Source.
%%
QIODevice

Section: Misc. Reference Manual Pages (3qt)
Updated: 2 February 2007
Index Return to Main Contents
 

NAME

QIODevice - The base class of I/O devices  

SYNOPSIS

All the functions in this class are reentrant when Qt is built with thread support.</p>

#include <qiodevice.h>

Inherited by QBuffer, QFile, QSocket, and QSocketDevice.

 

Public Members


typedef Q_ULONG Offset

QIODevice ()

virtual ~QIODevice ()

int flags () const

int mode () const

int state () const

bool isDirectAccess () const

bool isSequentialAccess () const

bool isCombinedAccess () const

bool isBuffered () const

bool isRaw () const

bool isSynchronous () const

bool isAsynchronous () const

bool isTranslated () const

bool isReadable () const

bool isWritable () const

bool isReadWrite () const

bool isInactive () const

bool isOpen () const

int status () const

void resetStatus ()

virtual bool open ( int mode ) = 0

virtual void close () = 0

virtual void flush () = 0

virtual Offset size () const = 0

virtual Offset at () const

virtual bool at ( Offset pos )

virtual bool atEnd () const

bool reset ()

virtual Q_LONG readBlock ( char * data, Q_ULONG maxlen ) = 0

virtual Q_LONG writeBlock ( const char * data, Q_ULONG len ) = 0

virtual Q_LONG readLine ( char * data, Q_ULONG maxlen )

Q_LONG writeBlock ( const QByteArray & data )

virtual QByteArray readAll ()

virtual int getch () = 0

virtual int putch ( int ch ) = 0

virtual int ungetch ( int ch ) = 0
 

Protected Members


void setFlags ( int flags )

void setType ( int type )

void setMode ( int mode )

void setState ( int state )

void setStatus ( int s )
 

DESCRIPTION

The QIODevice class is the base class of I/O devices.

An I/O device represents a medium that one can read bytes from and/or write bytes to. The QIODevice class is the abstract superclass of all such devices; classes such as QFile, QBuffer and QSocket inherit QIODevice and implement virtual functions such as write() appropriately.

Although applications sometimes use QIODevice directly, it is usually better to use QTextStream and QDataStream, which provide stream operations on any QIODevice subclass. QTextStream provides text-oriented stream functionality (for human-readable ASCII files, for example), whereas QDataStream deals with binary data in a totally platform-independent manner.

The public member functions in QIODevice roughly fall into two groups: the action functions and the state access functions. The most important action functions are:

open() opens a device for reading and/or writing, depending on the mode argument.
close() closes the device and tidies up (e.g. flushes buffered data)
readBlock() reads a block of data from the device.
writeBlock() writes a block of data to the device.
%%
Given instruction 1.
List every protected member function that the QIODevice reference page declares.
Given instruction 2.
Continue the QIODevice reference page from its last line onward.

Material provided.
%%
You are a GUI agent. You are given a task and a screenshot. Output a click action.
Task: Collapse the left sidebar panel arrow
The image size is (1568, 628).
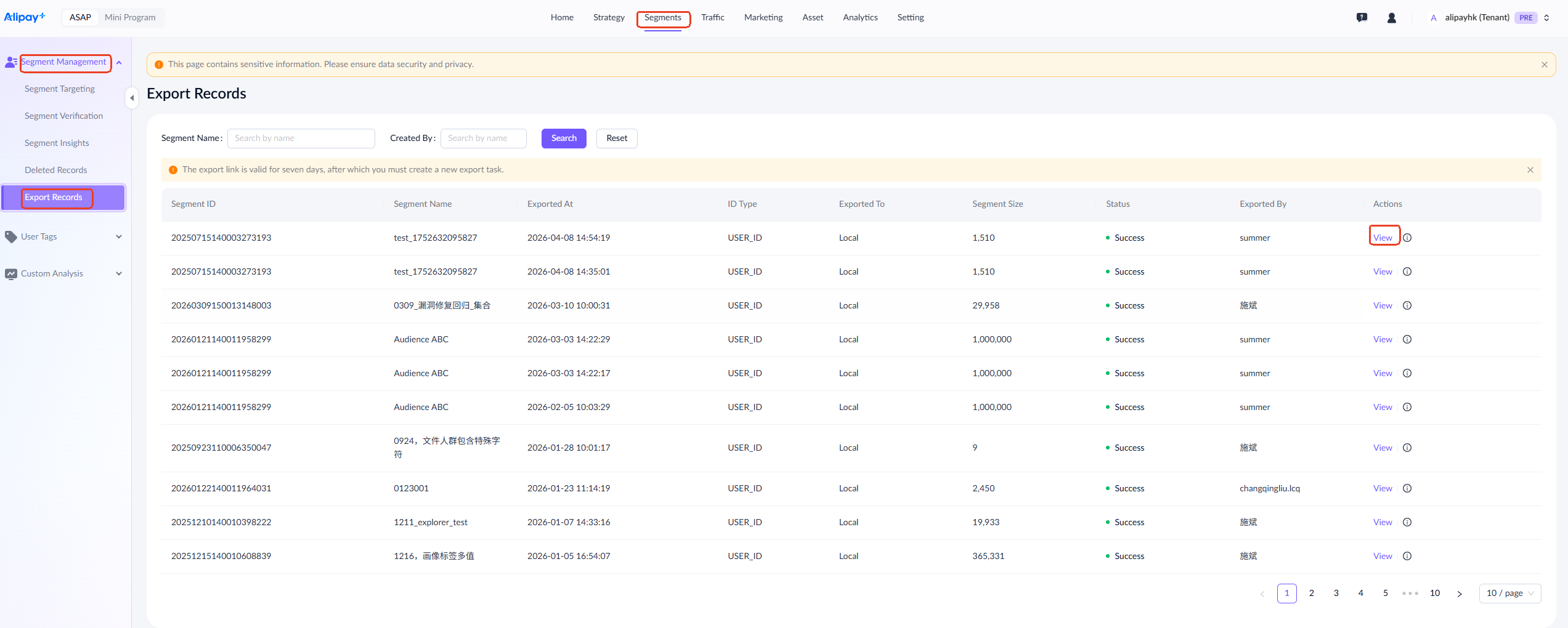132,98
%%
Exercise output 1.
setFlags(int flags), setType(int type), setMode(int mode), setState(int state), setStatus(int s)

Exercise output 2.
readLine() reads a line (of text, usually) from the device.
flush() ensures that all buffered data are written to the real device.

There are also some other, less used, action functions:

getch() reads a single character.
ungetch() forgets the last call to getch(), if possible.
putch() writes a single character.
size() returns the size of the device, if there is one.
at() returns the current read/write pointer's position, if there is one for this device, or it moves the pointer if given an offset.
atEnd() indicates whether there is more to read, if this is meaningful for this device.
reset() moves the read/write pointer to the start of the device, if that is possible for this device.

The state access are all "get" functions. The QIODevice subclass calls setState() to update the state, and simple access functions tell the user of the device what the device's state is. Here are the settings, and their associated access functions:

Access type. Some devices are direct access (it is possible to read/write anywhere), whereas others are sequential. QIODevice provides the access functions (isDirectAccess(), isSequentialAccess(), and isCombinedAccess()) to tell users what a given I/O device supports.
Buffering. Some devices are accessed in raw mode, whereas others are buffered. Buffering usually provides greater efficiency, particularly for small read/write operations. isBuffered() tells the user whether a given device is buffered. (This can often be set by the application in the call to open().)
Synchronicity. Synchronous devices work immediately (for example, files). When you read from a file, the file delivers its data straight away. Other kinds of device, such as a socket connected to a HTTP server, may not deliver the data until seconds after you ask to read it. isSynchronous() and isAsynchronous() tell the user how this device operates.
CR/LF translation. For simplicity, applications often like to see just a single CR/LF style, and QIODevice subclasses can provide this. isTranslated() returns TRUE if this object translates CR/LF to just LF. (This can often be set by the application in the call to open().)
Permissions. Some files cannot be written. For example, isReadable(), isWritable() and isReadWrite() tell the application whether it can read from and write to a given device. (This can often be set by the application in the call to open().)
Finally, isOpen() returns TRUE if the device is open, i.e. after an open() call.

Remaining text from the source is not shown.